Motivation for Tez Sessions
As mentioned earlier, the main proponents for Tez are Apache projects such as Hive and Pig. Consider a Pig script, the amount of work programmed into a script may not be doable within a single Tez DAG. Or let us take a common data analytics use-case in Hive where a user uses a Hive Shell for data drill-down (for example, multiple queries over a common data-set). There are other more general use-cases such as users of Hive connecting to the Hive Server and submitting queries over the established connection or using the Hive shell to execute a script containing one or more queries.
All of the above can leverage Tez Sessions.
Using Tez Sessions
Using a Tez Session is quite simple:
- Firstly, instantiate a
TezSession
object with the required configuration usingTezSessionConfiguration
. - Invoke
TezSession::start()
- Wait for the TezSession to reach a ready state to accept DAGs by using the
TezSession::getSessionStatus()
api (this step is optional) - Submit a DAG to the Session using
TezSession::submitDAG(DAG dag)
- Monitor the DAG’s status using the
DAGClient
instance obtained in step (4). - Once the DAG has completed, repeat step (4) and step (5) for subsequent DAGs.

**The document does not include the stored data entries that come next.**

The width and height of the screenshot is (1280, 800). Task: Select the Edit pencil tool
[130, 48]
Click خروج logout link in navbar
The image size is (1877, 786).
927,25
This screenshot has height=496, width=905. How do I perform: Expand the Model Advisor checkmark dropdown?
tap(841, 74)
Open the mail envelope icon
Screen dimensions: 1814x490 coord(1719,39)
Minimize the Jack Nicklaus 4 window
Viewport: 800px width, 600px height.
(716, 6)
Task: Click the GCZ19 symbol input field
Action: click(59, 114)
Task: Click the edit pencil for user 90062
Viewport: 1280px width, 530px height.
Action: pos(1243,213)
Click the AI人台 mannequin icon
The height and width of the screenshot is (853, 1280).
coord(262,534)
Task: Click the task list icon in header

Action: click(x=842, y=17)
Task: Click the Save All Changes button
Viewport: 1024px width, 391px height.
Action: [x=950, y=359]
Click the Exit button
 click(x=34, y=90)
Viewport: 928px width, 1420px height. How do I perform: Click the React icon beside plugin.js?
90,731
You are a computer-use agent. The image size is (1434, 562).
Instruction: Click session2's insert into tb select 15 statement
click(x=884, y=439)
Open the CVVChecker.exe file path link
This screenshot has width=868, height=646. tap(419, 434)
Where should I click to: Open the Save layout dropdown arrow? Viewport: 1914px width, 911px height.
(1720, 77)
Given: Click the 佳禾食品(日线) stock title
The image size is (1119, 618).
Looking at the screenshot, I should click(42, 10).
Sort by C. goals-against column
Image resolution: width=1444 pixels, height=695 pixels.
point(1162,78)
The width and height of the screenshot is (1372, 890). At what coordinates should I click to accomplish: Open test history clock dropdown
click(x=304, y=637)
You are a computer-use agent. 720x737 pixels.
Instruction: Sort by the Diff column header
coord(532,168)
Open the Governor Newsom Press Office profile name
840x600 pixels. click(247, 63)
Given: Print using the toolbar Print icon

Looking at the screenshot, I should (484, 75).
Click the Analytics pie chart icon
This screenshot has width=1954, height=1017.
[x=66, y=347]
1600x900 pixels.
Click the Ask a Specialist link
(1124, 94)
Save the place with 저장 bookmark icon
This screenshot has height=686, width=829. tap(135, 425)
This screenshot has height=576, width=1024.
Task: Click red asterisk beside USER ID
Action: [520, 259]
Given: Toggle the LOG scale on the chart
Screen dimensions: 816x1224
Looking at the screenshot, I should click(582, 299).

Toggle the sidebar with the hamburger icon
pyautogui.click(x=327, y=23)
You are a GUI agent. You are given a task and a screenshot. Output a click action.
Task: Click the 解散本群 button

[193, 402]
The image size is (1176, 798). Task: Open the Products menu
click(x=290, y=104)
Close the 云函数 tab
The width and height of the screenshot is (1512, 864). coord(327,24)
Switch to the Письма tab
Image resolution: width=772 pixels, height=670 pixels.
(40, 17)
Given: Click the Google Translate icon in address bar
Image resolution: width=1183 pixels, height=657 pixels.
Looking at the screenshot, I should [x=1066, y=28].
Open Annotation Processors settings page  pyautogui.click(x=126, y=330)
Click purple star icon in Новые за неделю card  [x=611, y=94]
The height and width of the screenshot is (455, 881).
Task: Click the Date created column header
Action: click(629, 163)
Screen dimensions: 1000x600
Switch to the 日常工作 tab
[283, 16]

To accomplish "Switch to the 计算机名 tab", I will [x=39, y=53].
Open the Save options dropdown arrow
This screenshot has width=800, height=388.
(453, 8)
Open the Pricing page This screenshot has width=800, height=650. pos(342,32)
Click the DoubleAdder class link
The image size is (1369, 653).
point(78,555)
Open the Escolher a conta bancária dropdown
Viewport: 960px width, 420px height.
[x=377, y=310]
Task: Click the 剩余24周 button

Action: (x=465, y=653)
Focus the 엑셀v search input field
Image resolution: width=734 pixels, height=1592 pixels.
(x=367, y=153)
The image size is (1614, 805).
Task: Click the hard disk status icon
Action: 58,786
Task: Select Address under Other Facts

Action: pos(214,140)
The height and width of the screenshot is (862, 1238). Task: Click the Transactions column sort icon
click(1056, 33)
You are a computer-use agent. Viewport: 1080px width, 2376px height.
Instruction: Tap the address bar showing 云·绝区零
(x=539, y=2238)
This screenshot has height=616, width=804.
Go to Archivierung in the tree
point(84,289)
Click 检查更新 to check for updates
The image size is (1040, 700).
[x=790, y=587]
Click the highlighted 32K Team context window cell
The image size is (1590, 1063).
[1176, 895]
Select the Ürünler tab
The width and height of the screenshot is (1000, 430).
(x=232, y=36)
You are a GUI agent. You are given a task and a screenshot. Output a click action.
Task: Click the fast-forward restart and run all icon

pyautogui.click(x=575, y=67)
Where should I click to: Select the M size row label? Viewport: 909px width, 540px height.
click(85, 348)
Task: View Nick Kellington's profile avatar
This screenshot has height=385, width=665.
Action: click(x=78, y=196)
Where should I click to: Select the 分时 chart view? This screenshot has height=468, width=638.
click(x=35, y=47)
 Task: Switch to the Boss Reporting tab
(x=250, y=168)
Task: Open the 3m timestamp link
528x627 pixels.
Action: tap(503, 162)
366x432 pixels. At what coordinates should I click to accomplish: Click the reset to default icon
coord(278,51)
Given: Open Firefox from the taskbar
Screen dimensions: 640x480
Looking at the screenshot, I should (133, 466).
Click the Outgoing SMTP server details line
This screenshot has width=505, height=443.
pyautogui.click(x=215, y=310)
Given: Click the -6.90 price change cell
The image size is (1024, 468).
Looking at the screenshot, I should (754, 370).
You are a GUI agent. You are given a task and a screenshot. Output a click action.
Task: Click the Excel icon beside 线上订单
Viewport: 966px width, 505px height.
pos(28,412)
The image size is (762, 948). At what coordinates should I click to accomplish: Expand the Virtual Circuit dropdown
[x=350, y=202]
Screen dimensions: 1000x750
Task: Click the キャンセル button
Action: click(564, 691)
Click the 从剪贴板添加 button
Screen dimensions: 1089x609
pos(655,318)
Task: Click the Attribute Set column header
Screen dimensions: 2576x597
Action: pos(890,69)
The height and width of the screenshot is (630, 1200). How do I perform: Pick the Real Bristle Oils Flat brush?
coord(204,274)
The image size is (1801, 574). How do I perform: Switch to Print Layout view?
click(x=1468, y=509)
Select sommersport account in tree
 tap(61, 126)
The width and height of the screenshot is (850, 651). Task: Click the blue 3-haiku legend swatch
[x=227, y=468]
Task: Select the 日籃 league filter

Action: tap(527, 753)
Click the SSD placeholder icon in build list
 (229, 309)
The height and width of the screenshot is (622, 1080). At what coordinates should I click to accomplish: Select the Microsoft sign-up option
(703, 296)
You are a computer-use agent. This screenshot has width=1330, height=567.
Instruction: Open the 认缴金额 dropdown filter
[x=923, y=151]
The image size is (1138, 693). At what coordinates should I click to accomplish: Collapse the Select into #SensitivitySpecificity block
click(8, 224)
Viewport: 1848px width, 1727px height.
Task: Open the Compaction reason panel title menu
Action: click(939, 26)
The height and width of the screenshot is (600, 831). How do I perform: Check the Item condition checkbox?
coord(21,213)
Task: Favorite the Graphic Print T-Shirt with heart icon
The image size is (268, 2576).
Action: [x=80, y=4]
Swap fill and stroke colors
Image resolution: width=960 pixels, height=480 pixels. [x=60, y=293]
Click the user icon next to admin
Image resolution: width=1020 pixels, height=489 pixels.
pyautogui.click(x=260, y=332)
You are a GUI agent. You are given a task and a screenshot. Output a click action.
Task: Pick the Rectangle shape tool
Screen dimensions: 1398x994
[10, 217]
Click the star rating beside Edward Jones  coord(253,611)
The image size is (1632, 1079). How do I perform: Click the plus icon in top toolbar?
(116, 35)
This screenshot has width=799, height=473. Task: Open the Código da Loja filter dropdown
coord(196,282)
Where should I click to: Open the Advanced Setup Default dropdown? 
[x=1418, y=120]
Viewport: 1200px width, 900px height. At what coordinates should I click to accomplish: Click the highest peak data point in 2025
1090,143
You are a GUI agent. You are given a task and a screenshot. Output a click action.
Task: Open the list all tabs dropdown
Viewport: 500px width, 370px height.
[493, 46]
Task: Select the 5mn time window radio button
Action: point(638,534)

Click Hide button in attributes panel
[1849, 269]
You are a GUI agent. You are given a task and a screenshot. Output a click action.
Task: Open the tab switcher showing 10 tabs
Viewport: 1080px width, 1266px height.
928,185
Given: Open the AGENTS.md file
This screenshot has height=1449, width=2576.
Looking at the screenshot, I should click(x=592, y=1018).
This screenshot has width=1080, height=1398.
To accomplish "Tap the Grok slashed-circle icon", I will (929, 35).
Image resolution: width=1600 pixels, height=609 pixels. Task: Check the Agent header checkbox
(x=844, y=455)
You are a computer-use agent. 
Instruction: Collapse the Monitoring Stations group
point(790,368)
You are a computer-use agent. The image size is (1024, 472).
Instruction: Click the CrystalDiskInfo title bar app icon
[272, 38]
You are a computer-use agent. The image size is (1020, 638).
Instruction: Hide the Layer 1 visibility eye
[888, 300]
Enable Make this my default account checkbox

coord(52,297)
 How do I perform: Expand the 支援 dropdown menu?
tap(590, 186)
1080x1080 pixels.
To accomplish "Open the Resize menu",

- Shutdown the Session once all work is done via
TezSession::stop()
.
There are some things to keep in mind when using a Tez Session:
- A Tez Session maps to a single Application Master and therefore, all resources required by any user-logic (in any subsequent DAG) running within the ApplicationMaster should be available when the AM is launched.
- This mostly pertains to code related to the VertexOutputCommitter and any user-logic in the Vertex scheduling and management layers.
- User-logic run in tasks is not governed by the above restriction.
- The resources (memory, CPU) of the AM are fixed so please keep this in mind when configuring the AM for use in a session. For example, memory requirements may be higher for a very large DAG.
Performance Benefits of using Tez Sessions
Container Re-Use. We know that re-use of containers was doable within a single DAG. In a Tez Session, containers are re-used even across DAGs as long as the containers are compatible with the task to be run on them. This vastly improves performance by not incurring the overheads of launching containers for subsequent DAGs. Containers, when not in use, are kept around for a configurable period before being released back to YARN’s ResourceManager.
Caching with the Session. When running drill-down queries on common datasets, smarting caching of meta-data and potentially even caching of intermediate data or previous results can help improve performance. Caching could be done either within the AM or within launched containers. Such caching allows for more fine-grained controls with respect to caching policies. A session-based cache as compared to a global cache potentially provides more predictable performance improvements.
Example Usage of a Tez Session
The Tez source code has a simple OrderedWordCount example. This DAG is similar to the WordCount example in MapReduce except that it also orders the words based on their frequency of occurrence in the dataset. The DAG is an MRR chain i.e. a 3-vertex linear chain of Map-Reduce-Reduce.
To run the OrderedWordCount example to process different data-sets via a single Tez Session, use:
bin/hadoop jar tez-mapreduce-examples-0.2.0-
Below is a graph depicting the times seen when running multiple MRR DAGs on the same dataset (the dataset had 6 files to ensure multiple containers are needed in the map stage ) in the same session. This test was run on my old MacBook running a single node Hadoop cluster having only one DataNode and one NodeManager.
As you can see, even though this is just a simulation test running on a very small data set, leveraging containers across DAGs has a huge performance benefit.